В следующую нашу встречу я прочел несколько стихотворений из его новой книги.

- Ну и ну! - воскликнул он. - Какая у вас хорошая память! Я вот ни одной строфы не помню наизусть из того, что написал.

Во время одной из последующих встреч я, набравшись смелости, признался, что тоже пишу стихи.

- Я это почувствовал, - сказал он. - Захватите как-нибудь с собой, я посмотрю.

Я отобрал десять-пятнадцать стихотворений и отнес ему. День проходил за днем, я все ждал, когда же он выскажется, но Туманян молчал. Я решил, что стихи мои ему не по душе, и не стал допытываться.

У Туманяна я познакомился с Газаросом Агаяном, который нередко наезжал в город из родного села, где тогда жил.

В толстом пальто, в валенках, в калошах, он прямо из деревни ввалился к Ованесу. Друзья крепко обнялись и расцеловались, чрезвычайно довольные. Туманян и Агаян очень походили друг на друга: оба были вырезаны из одного дерева, из одного исконно армянского материала. Я почувствовал большую внутреннюю близость между ними, а в последующие годы убедился, что они были самыми близкими друг другу людьми. Ованес называл Агаяна “Братец-лев”, а тог Ованеса - “Сынок-львенок”; потом оба со смехом говорили: “Ну, кому же под силу нас одолеть?”

В начале зимы 1895 года Ованес появился в Александрополе. Остановился в гостинице. Я упросил его перебраться к нам домой. В Александрополе Туманян пробыл с неделю. Он приехал из Тифлиса через Ахалцих и Ахалкалаки и направлялся в Ереван и Эчмиадзин. Туманян совершал эти поездки с какой-то миссией. Армянская общественность была потрясена тогда ужасающими известиями о резне в Турецкой Армении и леденящими душу рассказами очевидцев, которым удалось спастись. Каждый сознательный армянин тяжело переживал судьбу западных братьев. Поездка Ованеса, несомненно, была связана с делами, относящимися к создавшемуся положению.

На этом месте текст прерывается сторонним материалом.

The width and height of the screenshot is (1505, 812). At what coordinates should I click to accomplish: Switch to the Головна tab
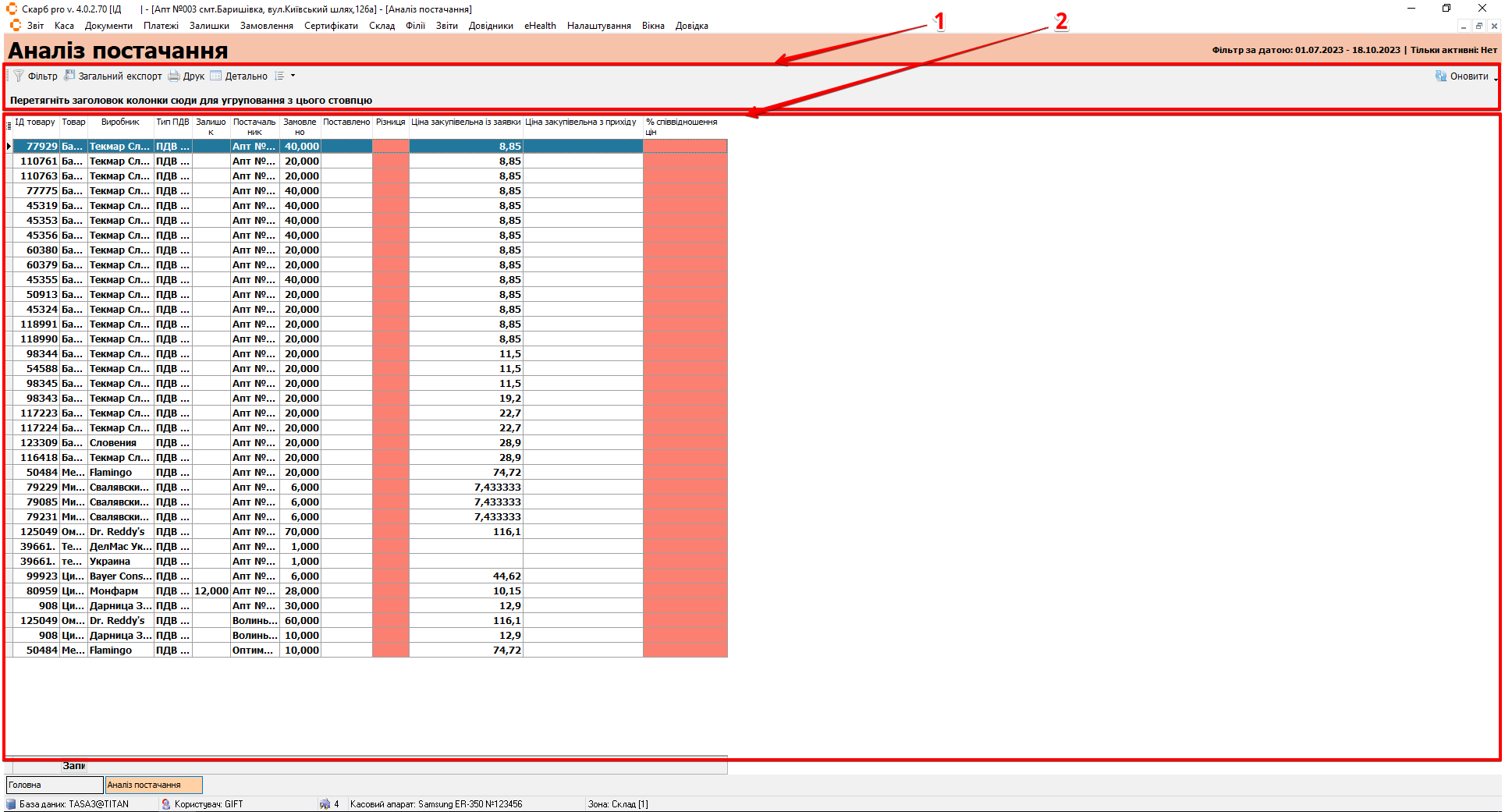coord(54,785)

С тех пор прошло более полувека, и я не помню точно, какова была роль Ованеса в этих делах, но он постоянно встречался с представителями интеллигенции и общественности города, интересовался судьбами беженцев и целые тетради заполнял их рассказами.

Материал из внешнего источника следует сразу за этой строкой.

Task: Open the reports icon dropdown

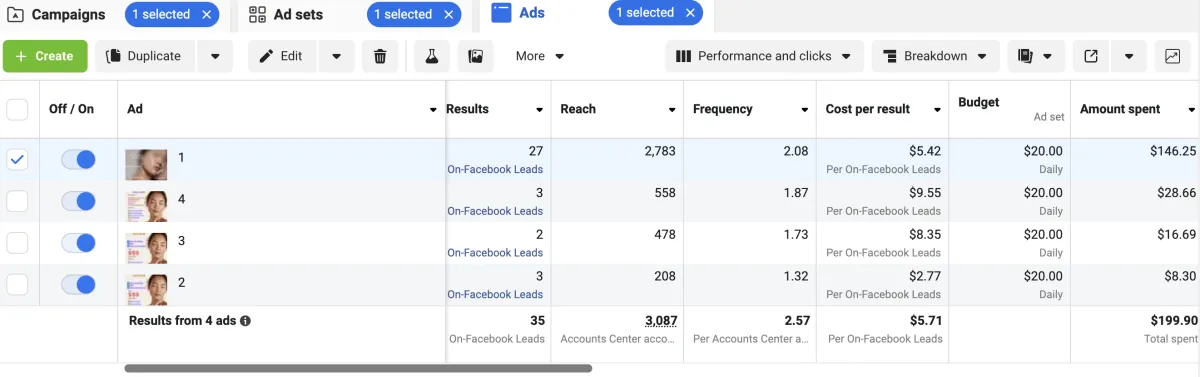Action: pos(1035,56)
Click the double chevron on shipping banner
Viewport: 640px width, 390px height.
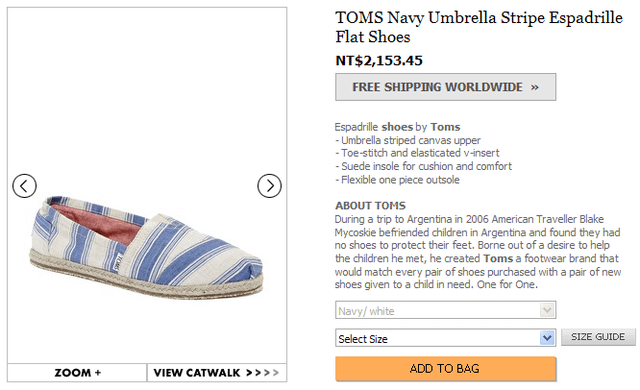(535, 87)
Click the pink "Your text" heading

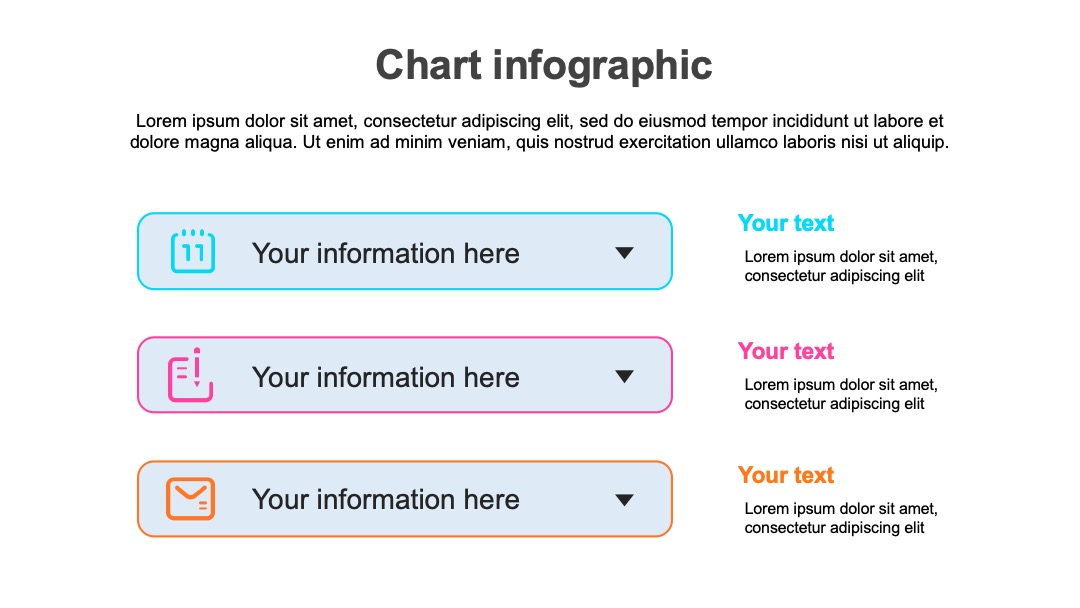point(786,351)
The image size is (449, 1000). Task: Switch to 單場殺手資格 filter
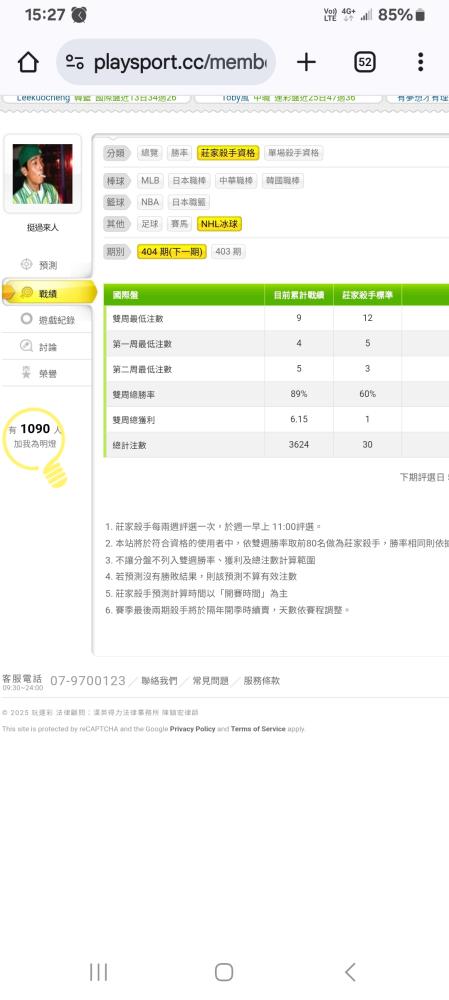pyautogui.click(x=294, y=153)
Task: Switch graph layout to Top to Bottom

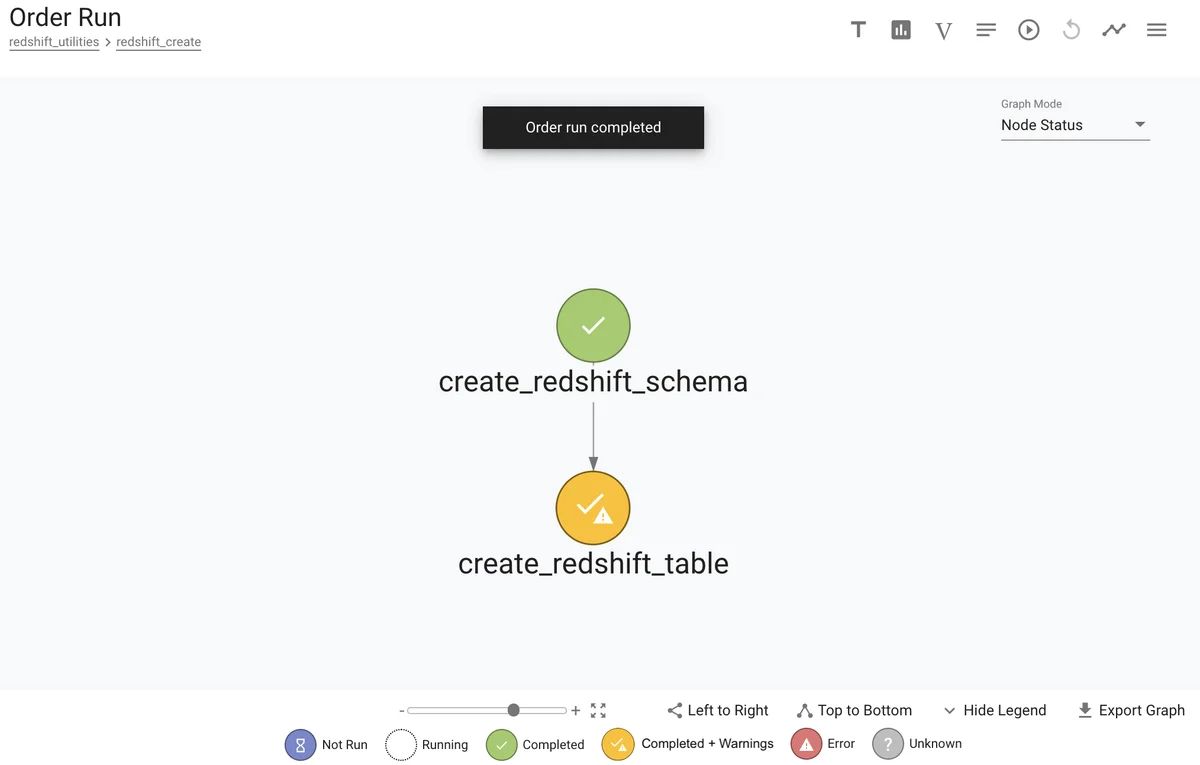Action: tap(854, 710)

У меня хранится дорогая память тех дней - листок бумаги, на котором Туманян записал стихотворение “Две черные тучи”, только что им созданное.

В суровые зимние холода мы проводили Ованеса в Ереван.

Весной 1896 года я был в Тифлисе. В те дни я только что познакомился с Дереником Демирчяном, который учился тогда в школе Нерсисян. Как-то вечером я повел его к Туманяну. Ованес уже читал его стихи, напечатанные в журнале “Мурч”, и отозвался о них с похвалой. Поговорили на литературные темы, потом Ованес прочел только что завершенный им перевод “Мцыри”, который мы одобрили, сделав одно-два замечания.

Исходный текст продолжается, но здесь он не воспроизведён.